This past Saturday, while I was addressing the Seattle Care Congress at the Greenwood Senior Center, my Legislative Aide Frank Video was participating in a half-day planning workshop at Warren G. Magnuson Park.
Seattle Parks and Recreation is starting to develop a strategic plan for the park in order to help guide future capital investment, development and programming for Seattle’s premiere regional park.
Mayor Mike McGinn and Councilmember Sally Bagshaw, chair of the Council’s Parks & Neighborhoods Committee, provided welcoming remarks. The goals of the workshop were to recognize completed projects that were implemented from previous plans; identify desired facilities, programs, services and amenities for the park and the historic district it lies within; and prioritize currently unfunded capital improvement projects.

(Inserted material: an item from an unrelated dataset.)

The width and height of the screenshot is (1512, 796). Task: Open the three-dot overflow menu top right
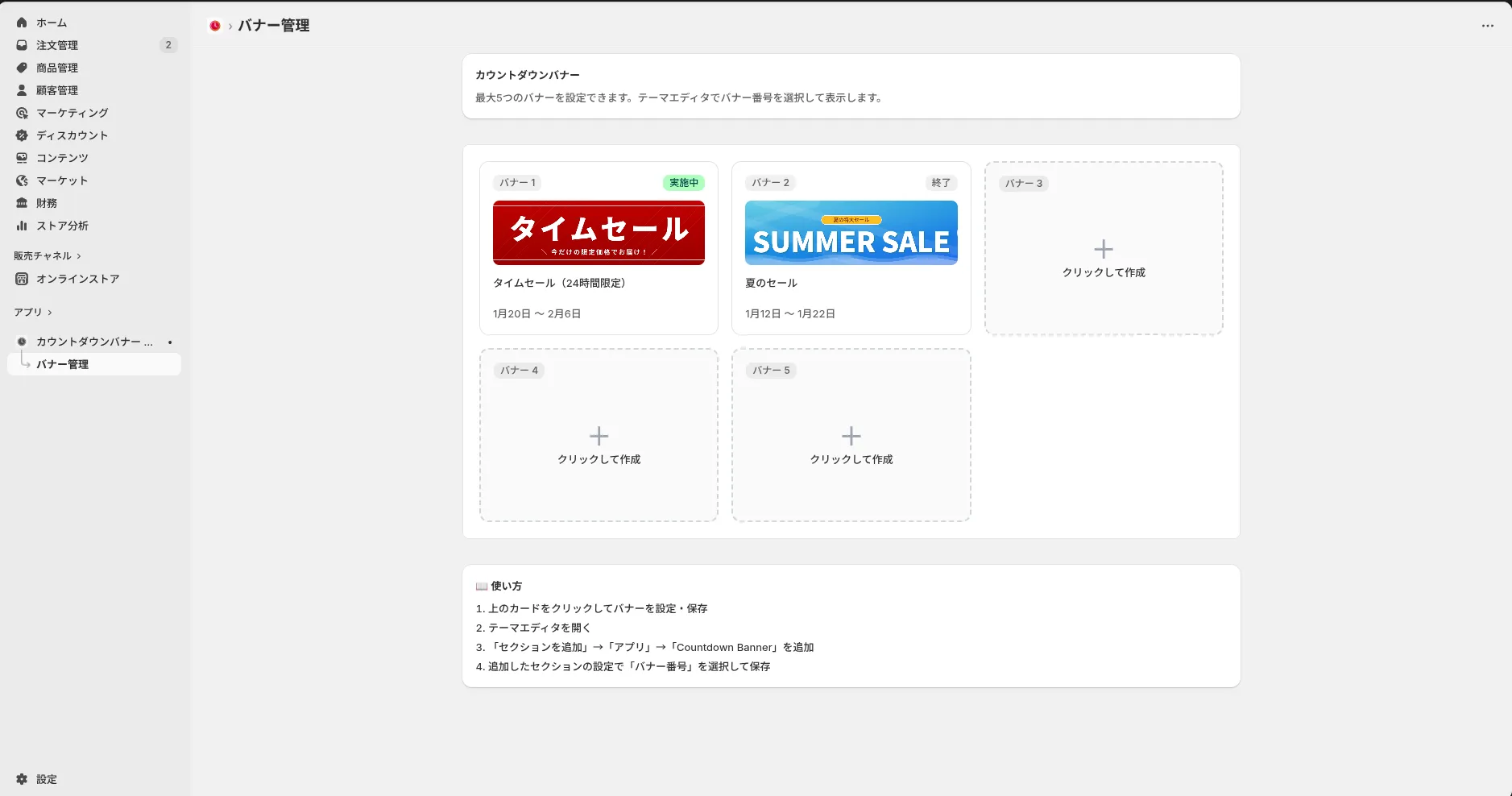(x=1485, y=25)
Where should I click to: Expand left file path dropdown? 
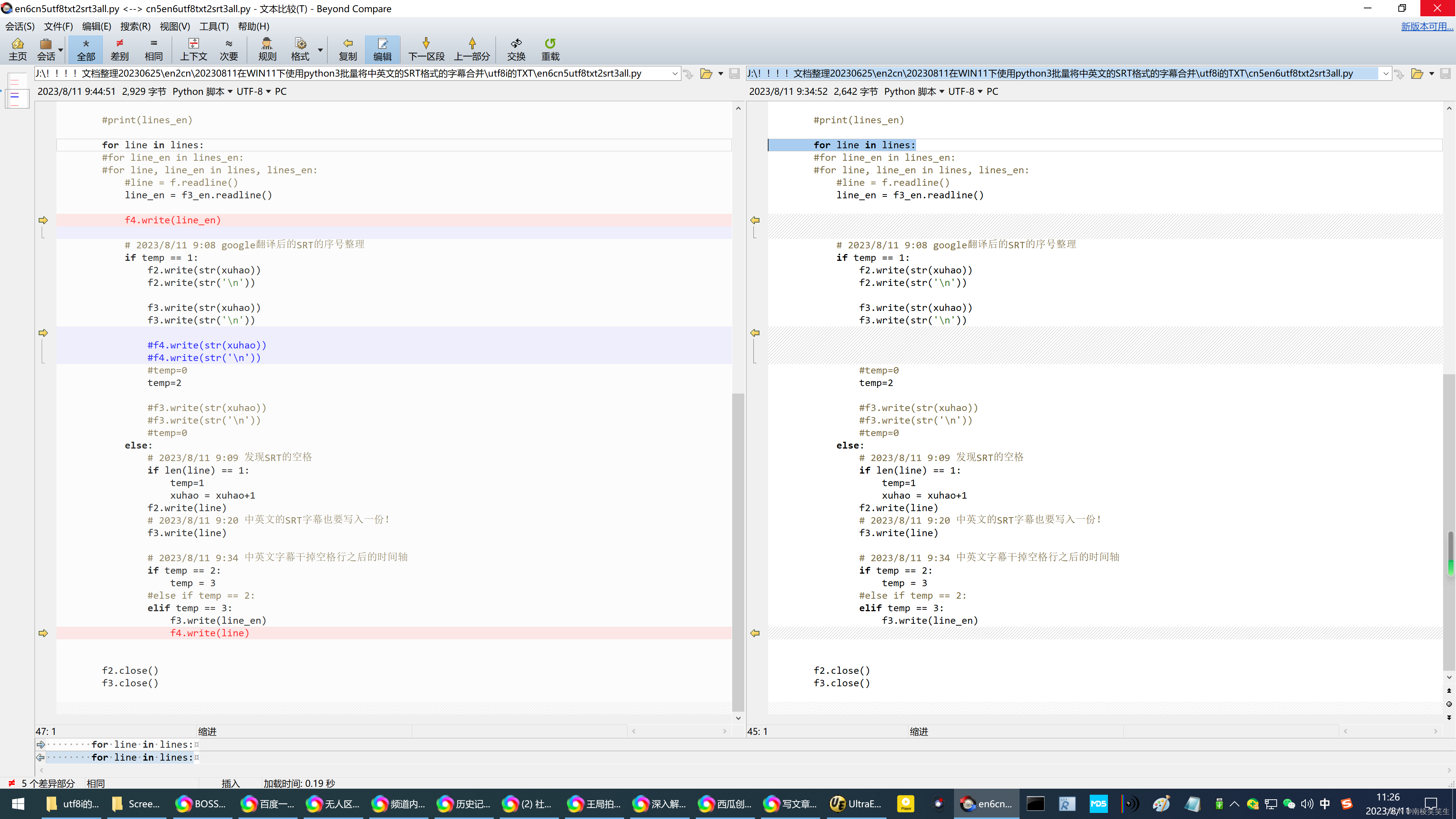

A wish list was presented to the 80 or so attendees, categorized under the headings of land, infrastructure, buildings and programming. Items receiving the lion’s share of votes from participants were retaining open space and introducing more arts programming and facilities.
Of all the unfunded capital improvement projects at Magnuson, I believe Building 30 is the one most in need of being redeveloped. Last year, I advocated for following the Parks and Green Spaces Levy Oversight Committee’s recommendation of utilizing Levy inflation savings to help rebuild Building 30. I am pleased that the Executive agreed and that construction on the building’s first phase of improvements is to begin later this year. The first phase will see the addition of up to 25 new artist studios, new offices for both Parks staff and non-profit groups and a reinforced hangar that will allow all activities to return that were barred from meeting there due to safety concerns a couple of years ago.
I encourage you to visit the Parks Department’s web site to follow their progress and to add your voice to their future plans for Magnuson Park.